Intervention de Marie-Noëlle Lienemann

Commission des affaires économiques — Réunion du 8 juillet 2020 à 9h30
Marché intérieur économie finances fiscalité — Évolution de la politique européenne de concurrence - examen du rapport et de la proposition de résolution européenne

Photo de Marie-Noëlle LienemannMarie-Noëlle Lienemann :

Je suis un peu embarrassée, parce que le rapport s'inscrit dans le cadre du traité actuel. Or, j'estime que la situation est très grave pour la France, vu les déséquilibres intra-européens dans les échanges, en particulier en termes industriels, et que notre faiblesse découle largement des conditions actuelles du marché unique. On évoque beaucoup la concurrence mondiale et la Chine mais, en France, ce sont surtout des délocalisations intra-européennes qui nous ont pénalisés, notamment dans l'automobile : nous parlons de libre concurrence alors que nous constatons un dumping social et fiscal extrêmement défavorable à notre pays. Les Allemands ont fait un meilleur choix stratégique, qui consiste à travailler avec leur Hinterland, avec les pays de l'Est, pour ce qui est des faibles coûts, tout en conservant chez eux une partie des centres décisionnels, stratégiques ou technologiques.
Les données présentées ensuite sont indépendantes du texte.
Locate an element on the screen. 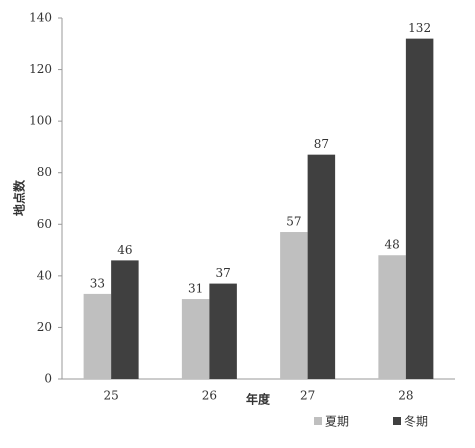 The image size is (475, 448). value-label: 87 is located at coordinates (322, 144).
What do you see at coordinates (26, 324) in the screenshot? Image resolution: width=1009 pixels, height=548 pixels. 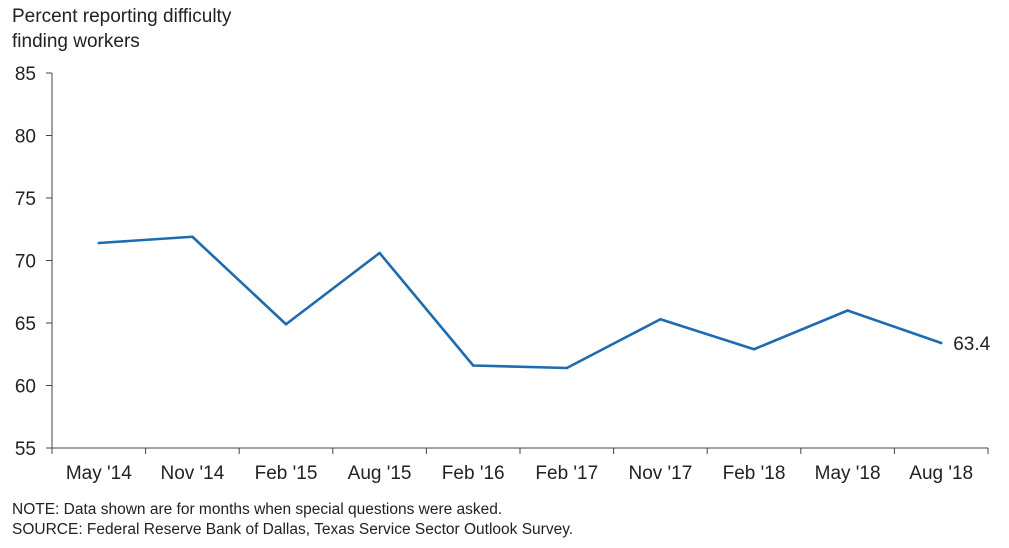 I see `y-tick-label: 65` at bounding box center [26, 324].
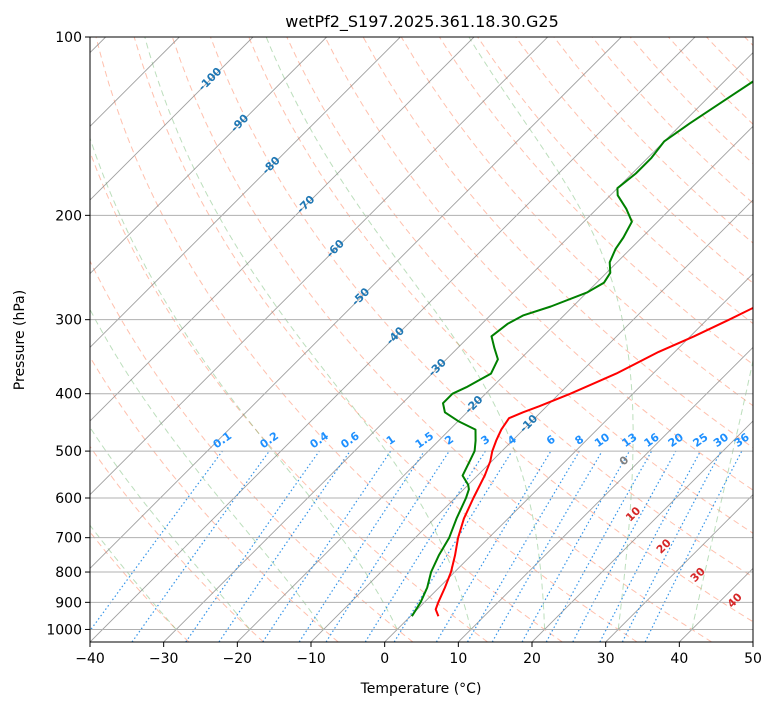 Image resolution: width=775 pixels, height=708 pixels. Describe the element at coordinates (311, 659) in the screenshot. I see `x-tick-label: −10` at that location.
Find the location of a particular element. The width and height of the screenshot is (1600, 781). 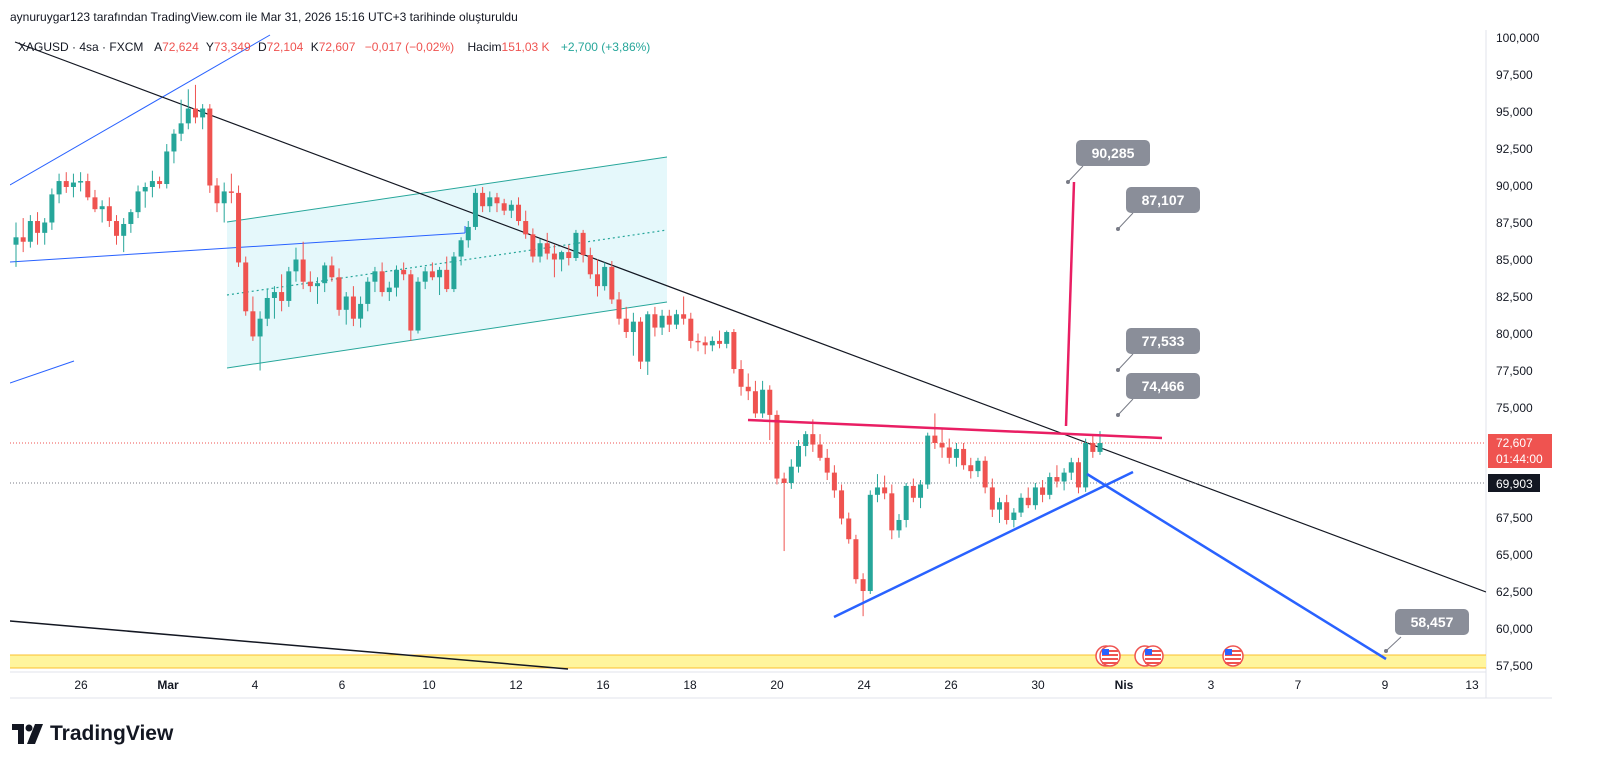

Je déplore aussi l'insuffisante prise en compte du concept de service public. La notion de services d'intérêt économique général (SIEG) organise en fait un système de concurrence, alors que notre histoire nous conduit à penser que le service public doit constituer un tout, où les profits doivent servir aux investissements d'avenir ou à des politiques sociales. Enfin, les conditions actuelles de la commande publique, qui nous obligent à faire des appels d'offres pour des productions qui ne sont pas locales, ne favorisent pas un développement de proximité, et obèrent notre capacité à soutenir des secteurs stratégiques.

Si l'on ne fait pas du rééquilibrage des échanges à l'intérieur de l'Union européenne le préalable à toute discussion des règles de concurrence, nous n'allons faire qu'accroître des déséquilibres gravissimes. Et si la France continue à s'affaiblir pendant que l'Allemagne continue à dominer, la conséquence politique sera un éclatement de l'Union européenne et du projet européen. Ce rapport, quoiqu'intéressant, n'est pas à la hauteur de la gravité des déséquilibres actuels du marché intérieur.